Il rene policistico è una malattia di cui si parla ancora troppo poco, ma che ha un impatto difficile sulla vita quotidiana dei pazienti e dei loro familiari, influendo anche su scelte psicologicamente rilevanti come quella di avere figli. “Per questo motivo – dichiara Luisa Sternfeld Pavia, presidente dell’Associazione italiana rene policistico onlus, Airp onlus – come Airp, siamo da sempre impegnati a dar vita a iniziative capaci di squarciare il velo di silenzio che ricopre ancora la malattia, lavorando a fianco del mondo scientifico e delle Istituzioni per trovare soluzioni capaci di dare speranza ai nostri pazienti”.
Ma come vivono coloro che sono affetti da rene policistico? Possiamo avere un quadro generale di chi soffre di questa malattia genetica con la quale convivono 24mila italiani, prendendo in esame i dati emersi dall’indagine condotta da GfK su 247 malati italiani. Un’indagine presentata in anteprima e che verrà discussa al 58° Congresso nazionale della Società italiana di nefrologia, che si terrà a Rimini dal 4 al 7 ottobre.
Secondo l’indagine il 66% dei malati vive con preoccupazione, paura (42%) e ansia (30%), il fatto di essere ammalati, soprattutto perché più di 4 pazienti su 5 hanno paura di ‘trasmettere’ il rene policistico ai propri figli e in oltre il 50% dei casi il desiderio di maternità o paternità risulta compromesso. Il 30% lamenta un ridimensionamento lavorativo e più di 1 su 3 è rassegnato a non poter vivere una vita normale.
Il 6% dei pazienti italiani con rene policistico è attualmente in dialisi, di questi il 9% si è sottoposto a un trapianto di rene dopo un’attesa di quasi due anni. A essere investito dalle conseguenze negative della malattia è anche il lavoro: il 30% dei pazienti dichiara che il rene policistico ha influito negativamente sulla propria professione, un impatto che si è tradotto in un mancato avanzamento di carriera (nel 40% dei casi) o nella scelta di lavorare part time (30%).
Giuseppe Vanacore, presidente dell’Associazione nazionale emodializzati dialisi e trapianto (Aned), commenta così i dati: “Quando le persone ricevono la notizia di doversi sottoporre a dialisi sono spiazzate e impaurite. Dopo lo smarrimento iniziale, i nostri pazienti dimostrano però un grande coraggio nell’affrontare il percorso terapeutico, grazie anche alle relazioni positive che si instaurano con i medici e gli infermieri. Per questo motivo – commenta – come associazione siamo impegnati nel promuovere momenti di incontro tra i pazienti, familiari e operatori sanitari così da mettere a disposizione occasioni di confronto, per accrescere la consapevolezza della malattia e la partecipazione al percorso terapeutico”.
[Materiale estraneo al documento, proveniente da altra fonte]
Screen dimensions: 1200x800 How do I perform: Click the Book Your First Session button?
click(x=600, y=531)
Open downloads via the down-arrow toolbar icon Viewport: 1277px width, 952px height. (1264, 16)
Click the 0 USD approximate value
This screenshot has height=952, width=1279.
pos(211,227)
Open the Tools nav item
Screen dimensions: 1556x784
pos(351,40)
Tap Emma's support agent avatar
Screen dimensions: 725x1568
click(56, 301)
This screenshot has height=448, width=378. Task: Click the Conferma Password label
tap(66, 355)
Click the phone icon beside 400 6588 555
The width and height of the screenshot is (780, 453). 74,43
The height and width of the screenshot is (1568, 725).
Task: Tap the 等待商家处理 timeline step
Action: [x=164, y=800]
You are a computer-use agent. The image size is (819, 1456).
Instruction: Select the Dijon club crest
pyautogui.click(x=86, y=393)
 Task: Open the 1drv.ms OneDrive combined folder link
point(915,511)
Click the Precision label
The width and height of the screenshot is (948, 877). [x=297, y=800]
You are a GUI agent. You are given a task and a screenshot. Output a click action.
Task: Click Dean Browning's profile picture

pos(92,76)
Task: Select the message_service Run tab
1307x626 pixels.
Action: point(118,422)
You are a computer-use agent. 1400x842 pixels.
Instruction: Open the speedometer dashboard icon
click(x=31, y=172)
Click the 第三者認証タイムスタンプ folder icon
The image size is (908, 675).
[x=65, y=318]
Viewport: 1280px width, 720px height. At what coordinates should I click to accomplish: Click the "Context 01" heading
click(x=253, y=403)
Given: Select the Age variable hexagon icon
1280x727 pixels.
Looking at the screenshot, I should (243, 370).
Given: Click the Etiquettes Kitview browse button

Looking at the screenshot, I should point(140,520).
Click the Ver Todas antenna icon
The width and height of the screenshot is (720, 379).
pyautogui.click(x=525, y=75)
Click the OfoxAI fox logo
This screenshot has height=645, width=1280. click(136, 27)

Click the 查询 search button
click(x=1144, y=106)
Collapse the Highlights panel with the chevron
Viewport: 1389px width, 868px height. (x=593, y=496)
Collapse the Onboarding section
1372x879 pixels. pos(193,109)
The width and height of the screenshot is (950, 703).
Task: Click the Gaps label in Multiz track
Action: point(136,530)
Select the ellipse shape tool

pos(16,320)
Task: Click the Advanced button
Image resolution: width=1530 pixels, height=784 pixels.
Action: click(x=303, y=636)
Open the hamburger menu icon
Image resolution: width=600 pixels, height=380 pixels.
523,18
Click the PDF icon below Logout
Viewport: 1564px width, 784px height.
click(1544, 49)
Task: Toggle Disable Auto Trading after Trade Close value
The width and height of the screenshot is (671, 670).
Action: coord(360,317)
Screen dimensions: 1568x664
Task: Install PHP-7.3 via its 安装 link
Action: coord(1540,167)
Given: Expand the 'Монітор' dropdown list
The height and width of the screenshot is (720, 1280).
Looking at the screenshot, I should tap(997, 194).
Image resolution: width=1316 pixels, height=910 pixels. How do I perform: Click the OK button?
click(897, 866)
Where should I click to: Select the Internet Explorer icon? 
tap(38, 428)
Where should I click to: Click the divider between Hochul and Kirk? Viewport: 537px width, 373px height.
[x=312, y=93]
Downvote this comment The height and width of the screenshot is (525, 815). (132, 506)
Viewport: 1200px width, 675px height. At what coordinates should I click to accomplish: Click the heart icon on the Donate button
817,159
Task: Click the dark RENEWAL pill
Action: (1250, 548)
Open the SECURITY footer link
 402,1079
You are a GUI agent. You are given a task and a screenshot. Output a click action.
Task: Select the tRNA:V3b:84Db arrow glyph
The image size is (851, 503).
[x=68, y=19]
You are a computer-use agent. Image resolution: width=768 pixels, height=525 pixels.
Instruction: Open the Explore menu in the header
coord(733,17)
E sull’argomento è intervenuto anche Francesco Scolari, professore di Nefrologia all’ospedale di Montichiari (Università di Brescia), spiegando che: “In passato, i trattamenti per il rene policistico si sono concentrati sul controllo dei sintomi, come ad esempio l’elevata pressione arteriosa o le infezioni renali, e non intervenivano sul naturale decorso della malattia. Ora con i nuovi farmaci come tolvaptan siamo di fronte a un cambio nell’approccio alla cura, perché è possibile agire rallentando il processo di crescita delle cisti. Tolvaptan, bloccando i recettori della vasopressina e inducendo così un’elevata diuresi, interferisce direttamente con i meccanismi che regolano la crescita delle cisti, allontanando nel tempo la necessità di doversi sottoporre a dialisi o a trapianto di rene”. Ricordiamo che la malattia genetica è stata inserita nei nuovi Livelli essenziali di assistenza come patologia cronica e invalidante.